Required work — Line by line, transcribe the data below exactly and pass over the images.

───── Data listing ─────

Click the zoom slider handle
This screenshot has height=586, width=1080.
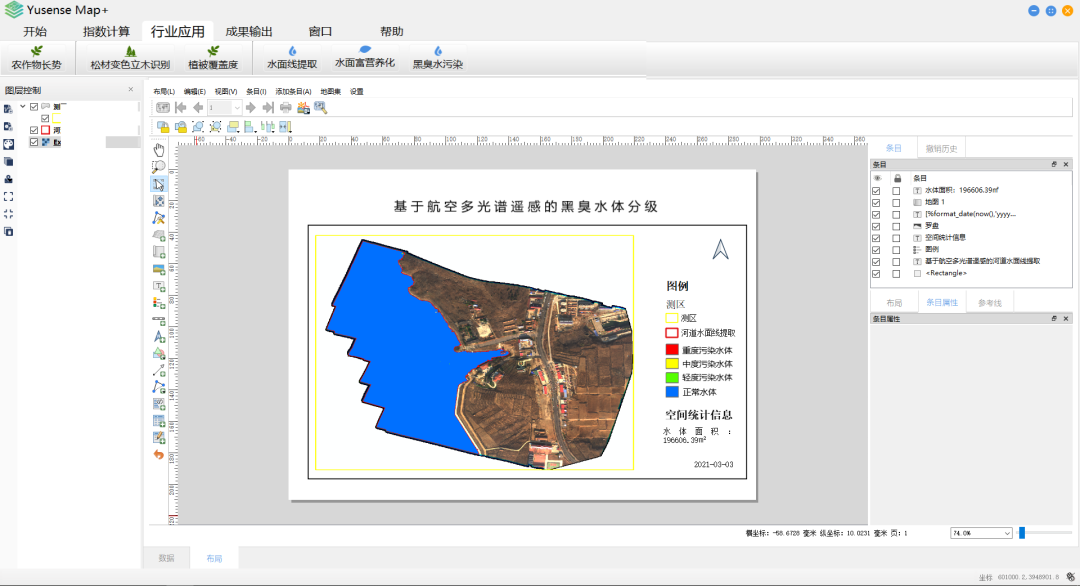tap(1021, 534)
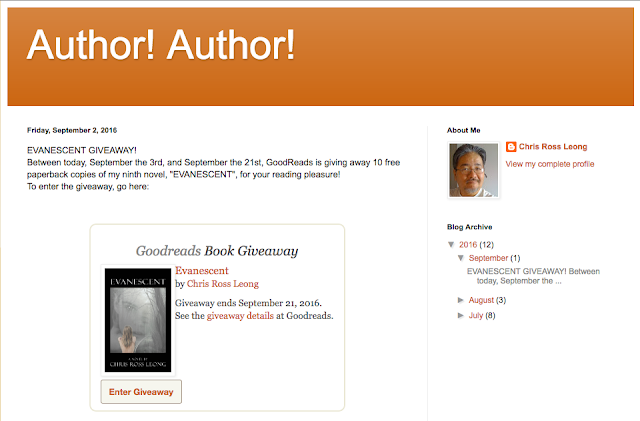Click the Enter Giveaway button
640x421 pixels.
(x=141, y=392)
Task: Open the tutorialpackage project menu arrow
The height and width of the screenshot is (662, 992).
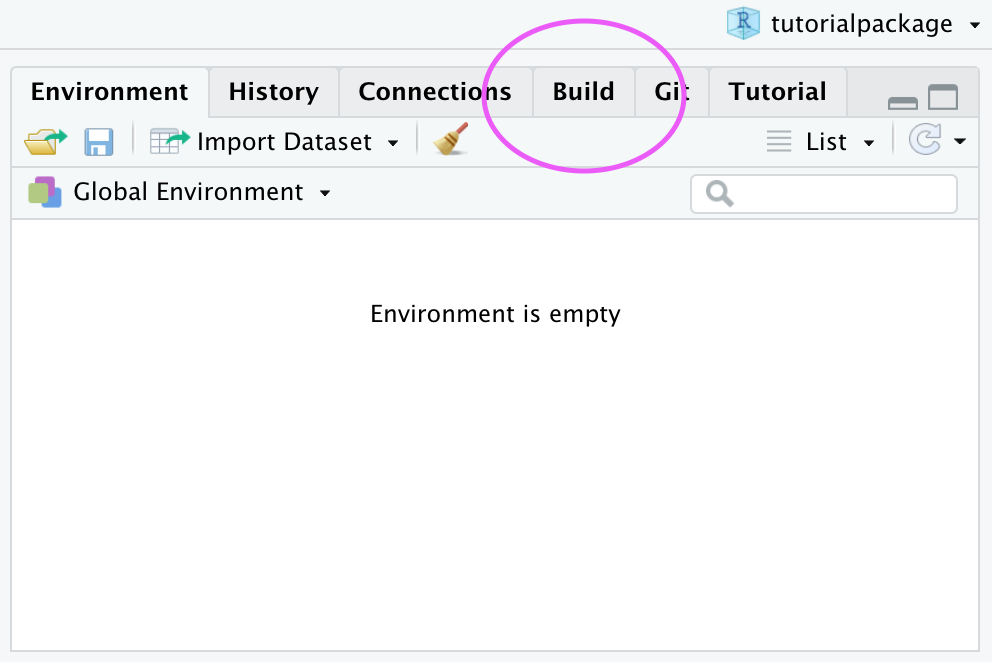Action: click(x=975, y=26)
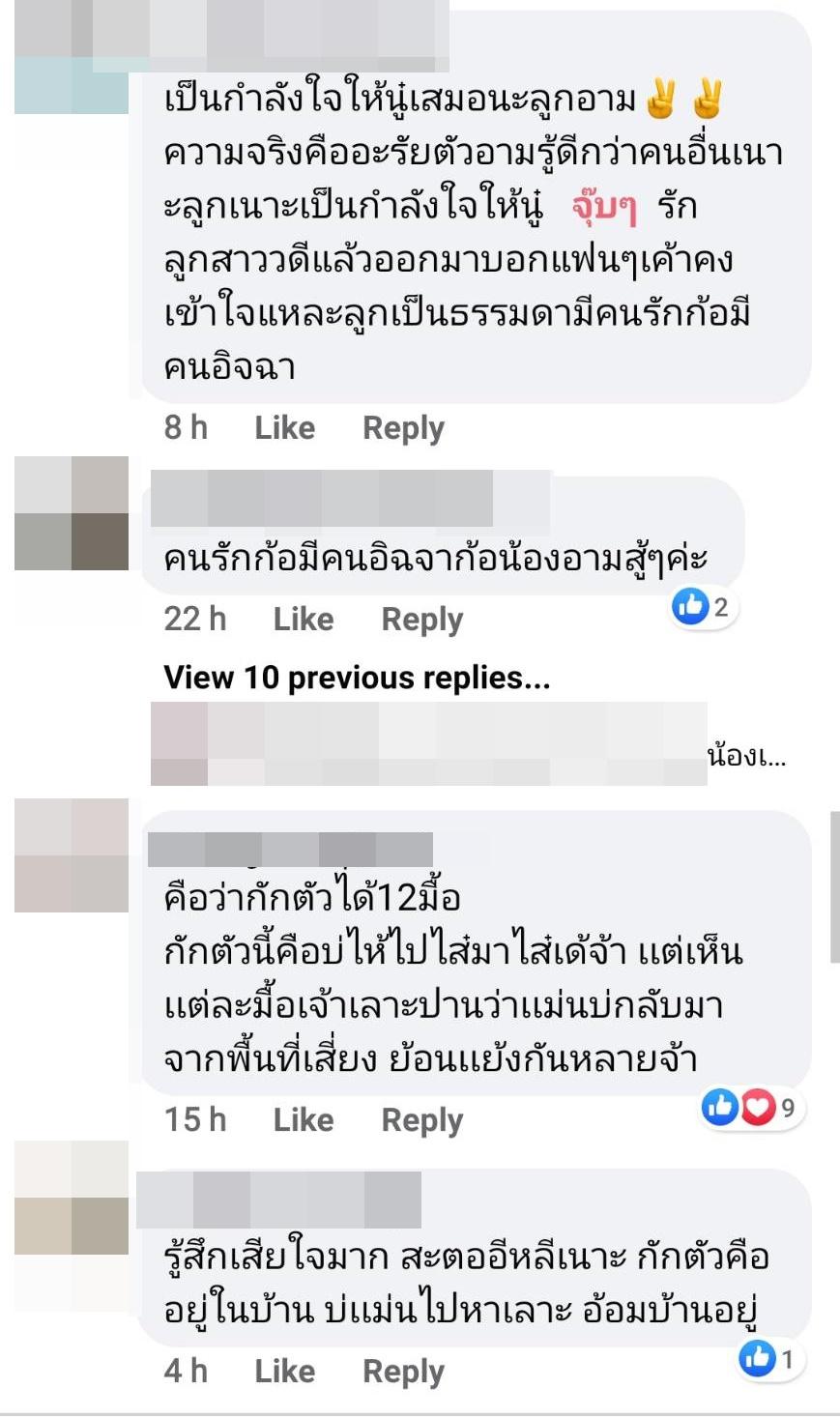Open the profile picture of the 22 h commenter
Screen dimensions: 840x1418
[72, 513]
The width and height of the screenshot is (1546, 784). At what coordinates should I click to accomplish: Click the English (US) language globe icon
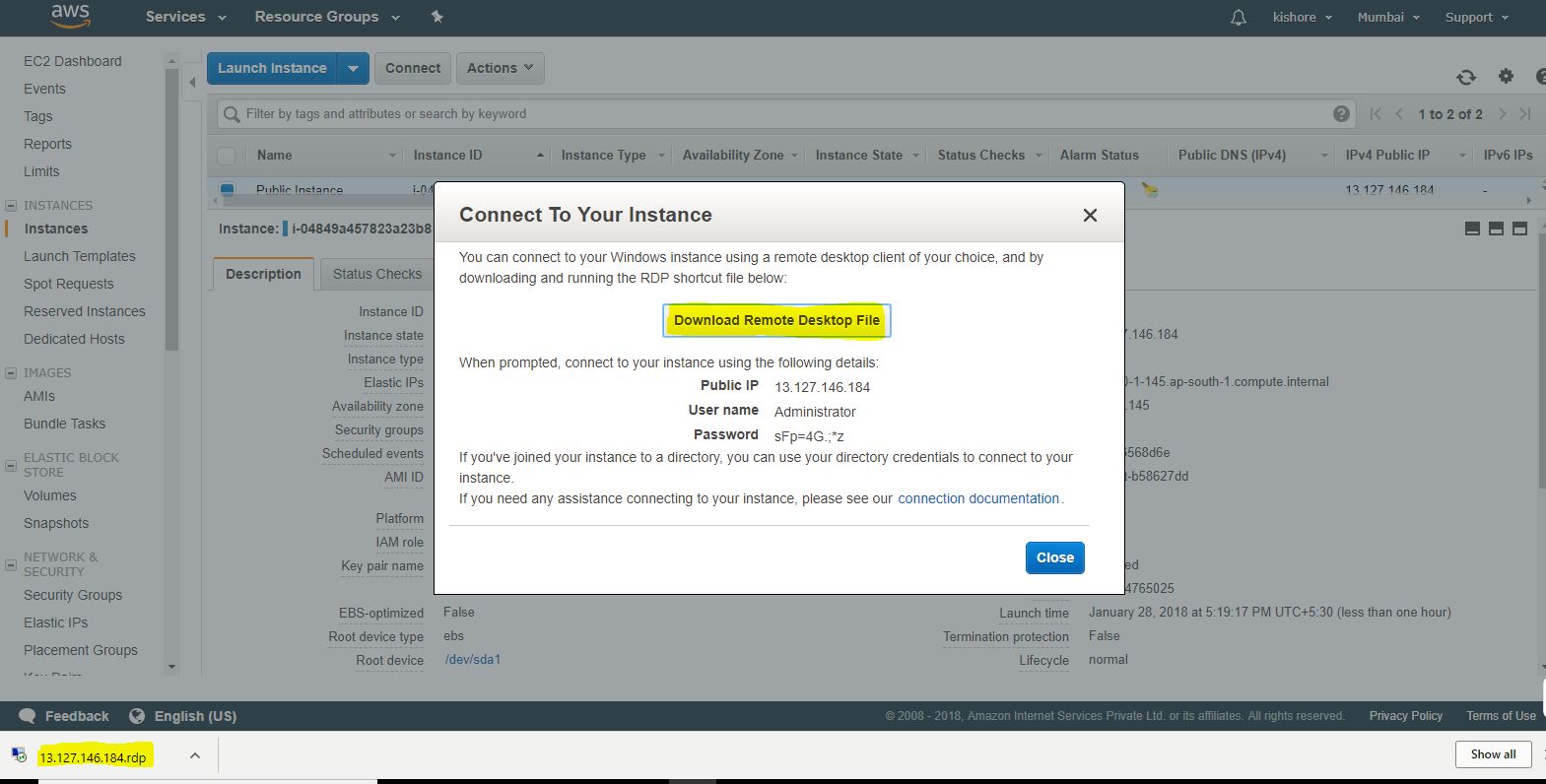137,716
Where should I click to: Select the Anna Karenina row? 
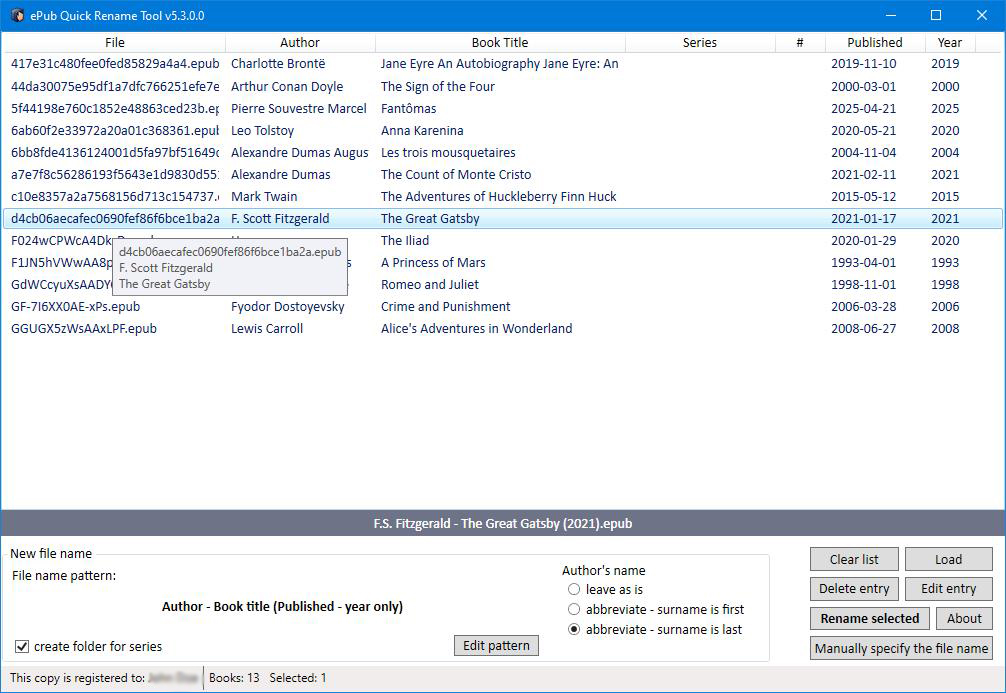click(x=422, y=131)
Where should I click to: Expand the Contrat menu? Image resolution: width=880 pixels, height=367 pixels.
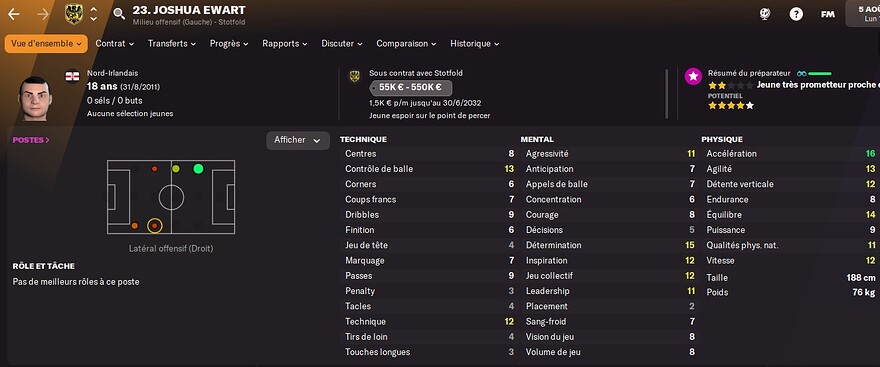[x=114, y=44]
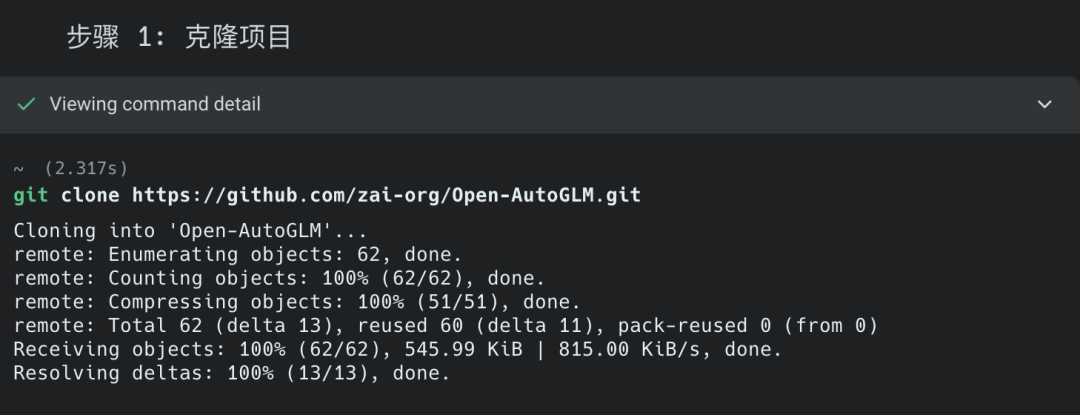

─────

Exercise result —
Click the zoom slider handle
This screenshot has height=586, width=1080.
tap(1021, 534)
Click the Enter Giveaway button
640x421 pixels.
(x=141, y=392)
Task: Open the tutorialpackage project menu arrow
The height and width of the screenshot is (662, 992).
Action: click(x=975, y=26)
Open the profile picture of the 22 h commenter
Screen dimensions: 840x1418
[72, 513]
The width and height of the screenshot is (1546, 784). At what coordinates should I click to accomplish: Click the English (US) language globe icon
137,716
Where should I click to: Select the Anna Karenina row? 
click(x=422, y=131)
Where should I click to: Expand the Contrat menu? Image resolution: width=880 pixels, height=367 pixels.
[x=114, y=44]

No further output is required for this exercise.